I had Precut Hexies samples in each of Kaufman’s signature Kona palettes.
This one is called Classic.
We have the Bright palette.
And the Dark one.
They called this one the Dusty Palette.
And these are the Pastels.
Last but not least are Kona’s Neutrals.
I did my test sewing with the Classics. I wanted to join these hexagons on the machine.
I know how to do this in theory. I marked this hexagon so you could see what I mean.
You have to start and stop sewing exactly on the marked end points, and then with the needle down, you pivot and sew the next seam. Each seam is like a set-in seam.
In order to find the points, mark lines 1/4″ from the edges as shown. The place where the lines intersect is one point. I had a template from another project with a tiny hole at this point, so I used it to mark the points.
The first seam is a breeze because you just need to start and stop precisely.
The next one is more tricky because you stop on the mark, pivot, adjust the fabric and continue sewing. (No photo, I was using both hands and the knee lift and there was nothing left to hold a camera!)
I sewed a few hexagons together and then I changed a few things: I switched from a general purpose foot to an open-toe embroidery foot. You have to be able to place the needle exactly where you want it, and for that you need visibility.
I shortened the stitch length from my usual 2.0mm for piecing to 1.8mm.

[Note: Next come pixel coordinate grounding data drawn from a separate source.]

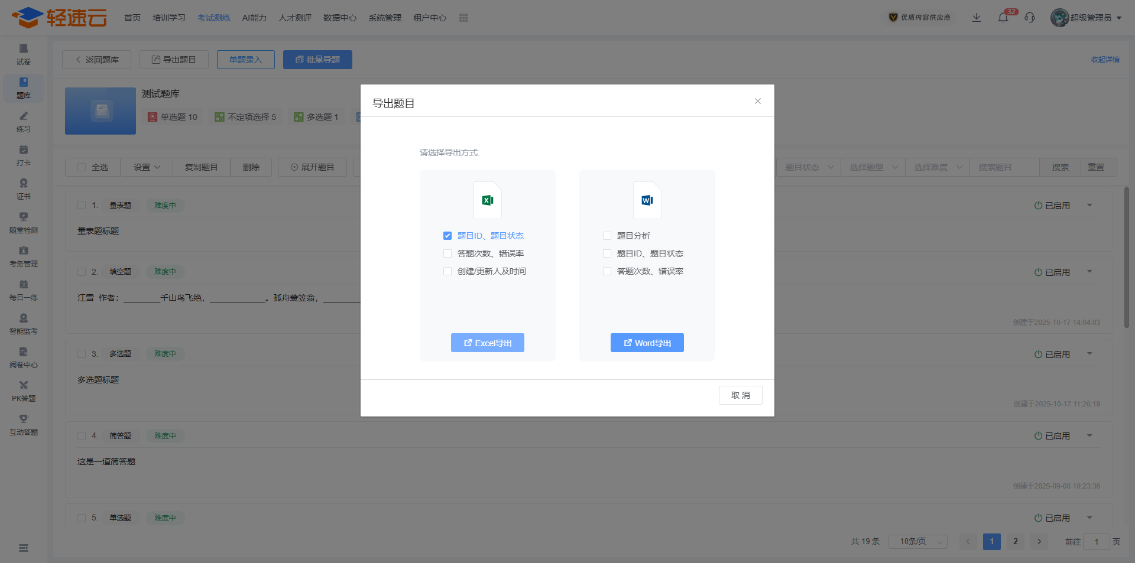
Task: Open the 10条/页 page size dropdown
Action: pyautogui.click(x=917, y=542)
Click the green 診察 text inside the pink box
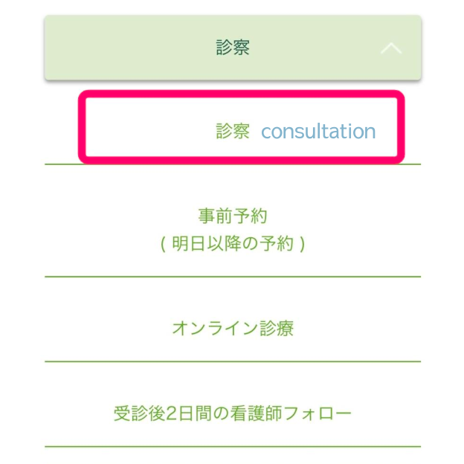The height and width of the screenshot is (464, 464). coord(233,132)
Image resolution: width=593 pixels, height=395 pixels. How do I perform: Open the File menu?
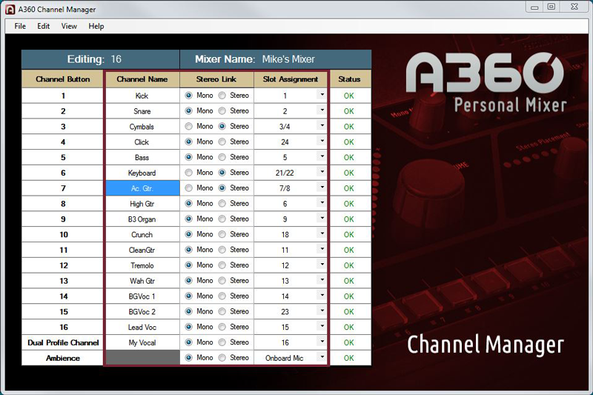(20, 26)
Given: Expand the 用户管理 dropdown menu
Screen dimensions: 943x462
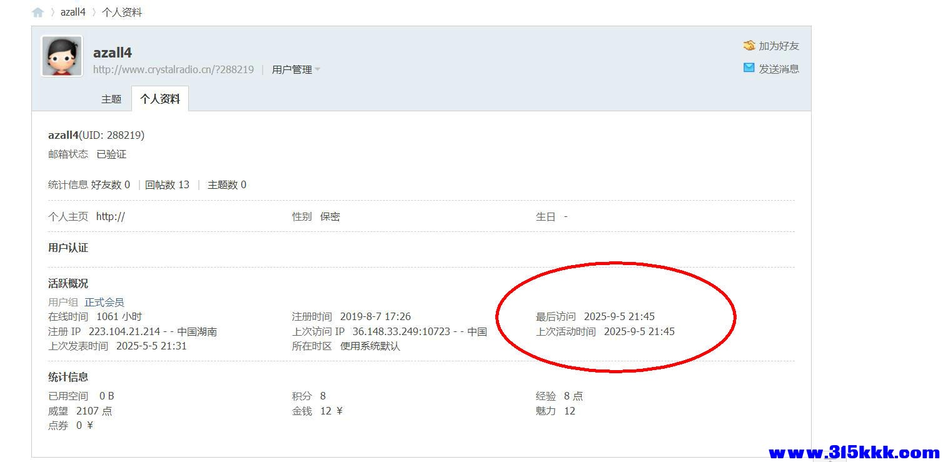Looking at the screenshot, I should pos(296,69).
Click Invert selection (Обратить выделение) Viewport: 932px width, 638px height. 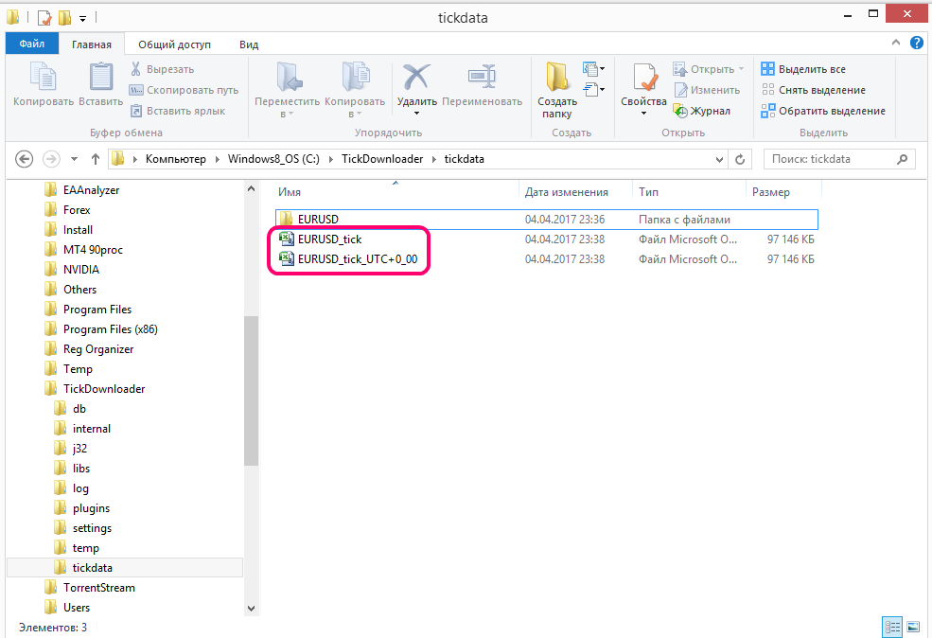(x=823, y=111)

When the stitches are shorter, it’s easier to end a line of stitching at precisely the correct point.
I switched to a lighter-weight thread. My usual piecing thread was taking up space in the fold and giving me grief. Things went more smoothly with the lighter-weight thread.

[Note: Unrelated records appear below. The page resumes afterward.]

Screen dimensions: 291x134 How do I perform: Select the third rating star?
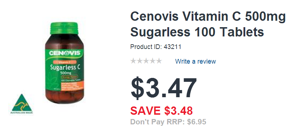146,61
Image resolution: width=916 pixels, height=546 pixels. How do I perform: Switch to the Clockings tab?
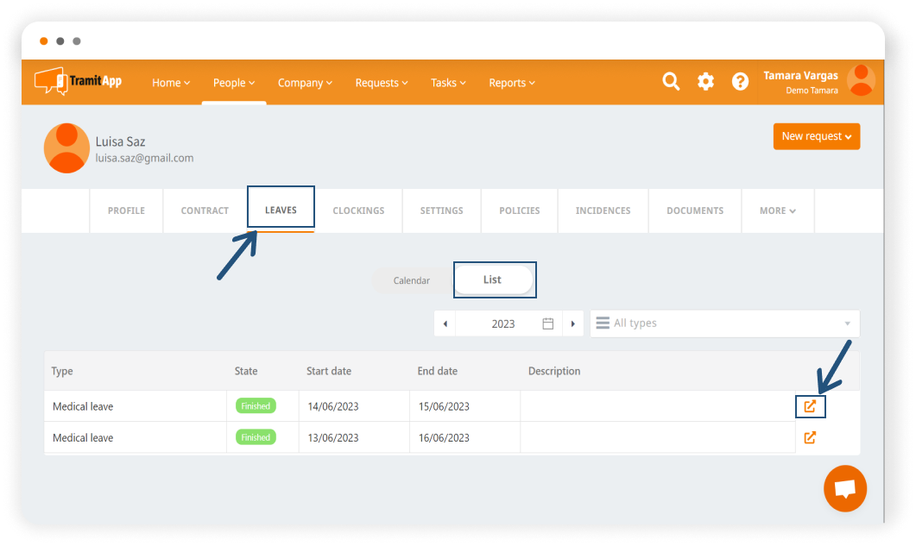(x=358, y=210)
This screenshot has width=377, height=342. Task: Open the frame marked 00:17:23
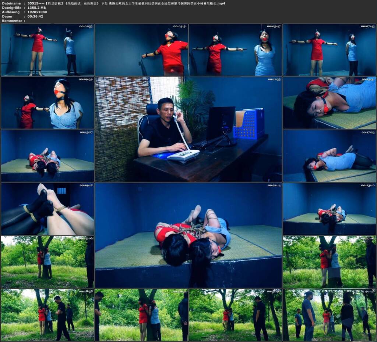click(x=330, y=156)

Instead of backstitching to secure the ends of each seam, I started and stopped sewing on the dot and shortened the stitch length to zero. By taking a few stitches in place at each end, I locked the seam in but didn’t add bulk.
I learned that one thing you can’t recover from is sewing past the dot. You really need to stop right on the mark. To the right is my worst corner so far.

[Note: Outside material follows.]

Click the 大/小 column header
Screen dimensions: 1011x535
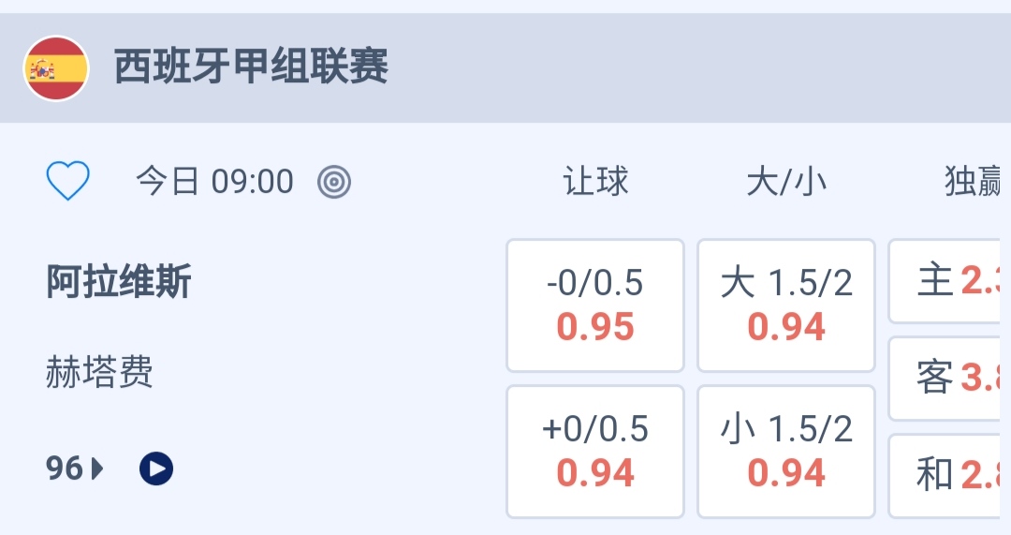786,182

And here is my best corner so far.
I’m learning when to take them out and how to make them better. I’m improving a little at a time.
The last few corners in oranges don’t look too bad!
Each package of Robert Kaufman Kona Cotton Precut Hexies has 41 assorted colors for a total of .41 yards. The sides are 2″ and it’s 4″ from point to point. The measurement from side to side is 3 7/16″. Prices vary by retailer.